WORK INSTRUCTIONS:
Write out the listing below character for character, though without its pictures.
# # # # # # #
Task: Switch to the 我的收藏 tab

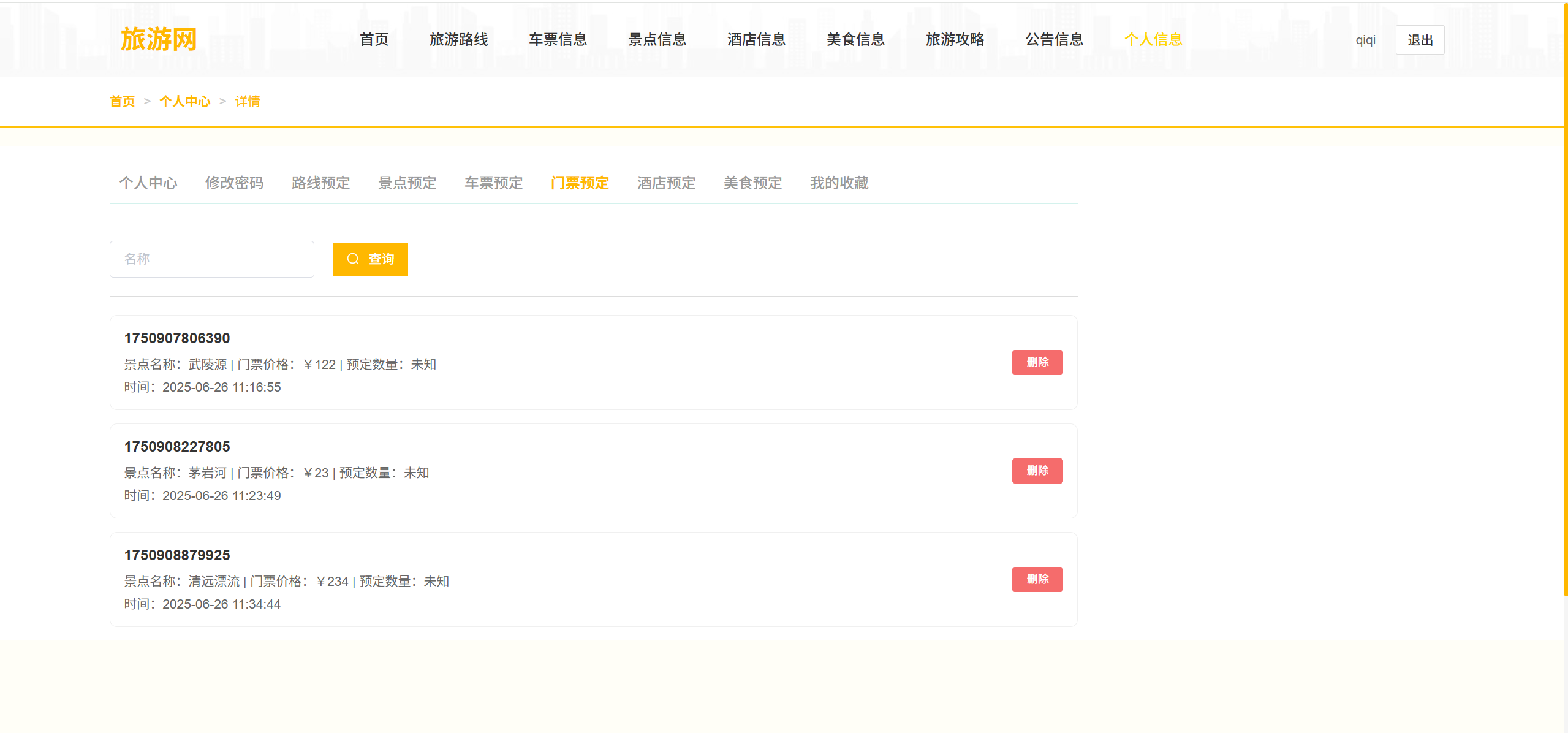Action: pyautogui.click(x=839, y=183)
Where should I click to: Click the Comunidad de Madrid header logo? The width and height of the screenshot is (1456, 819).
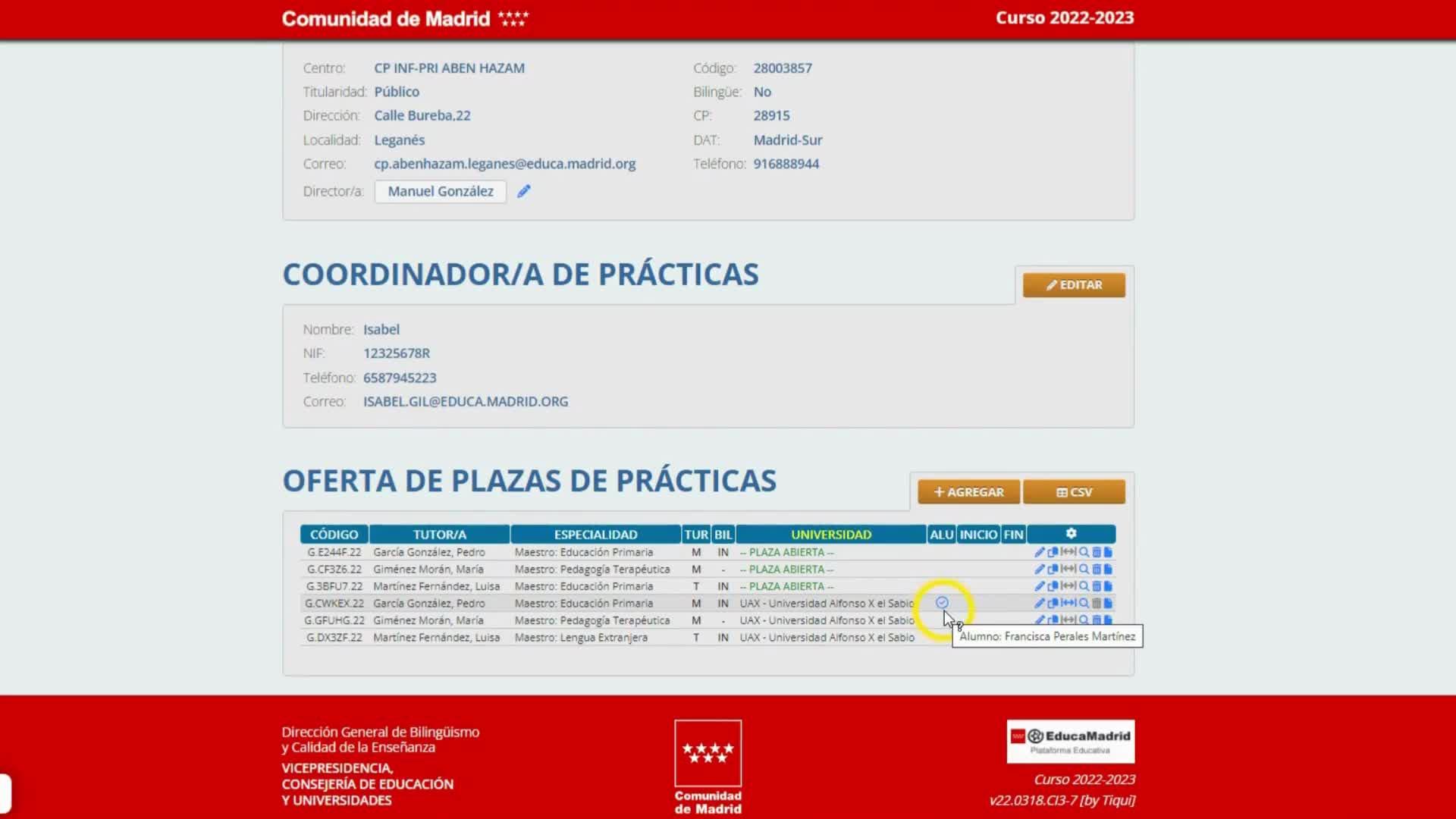405,18
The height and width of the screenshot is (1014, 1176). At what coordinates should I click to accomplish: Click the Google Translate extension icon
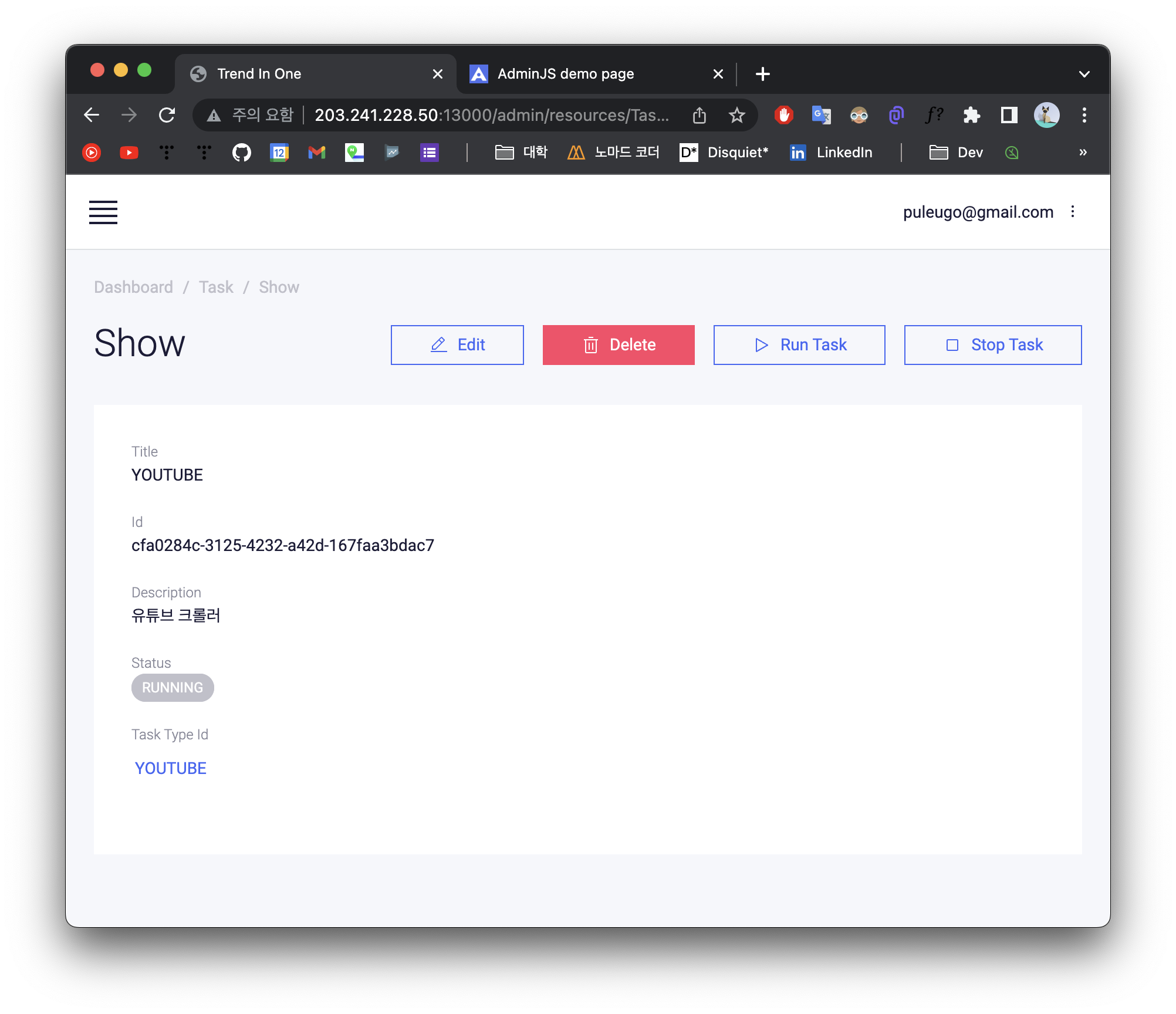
# # # # # # #
COMPLETED TASK:
Task: Switch to the 我的收藏 tab

Action: pyautogui.click(x=839, y=183)
Where should I click to: Click the Comunidad de Madrid header logo? The width and height of the screenshot is (1456, 819).
405,18
The height and width of the screenshot is (1014, 1176). At what coordinates should I click to accomplish: Click the Google Translate extension icon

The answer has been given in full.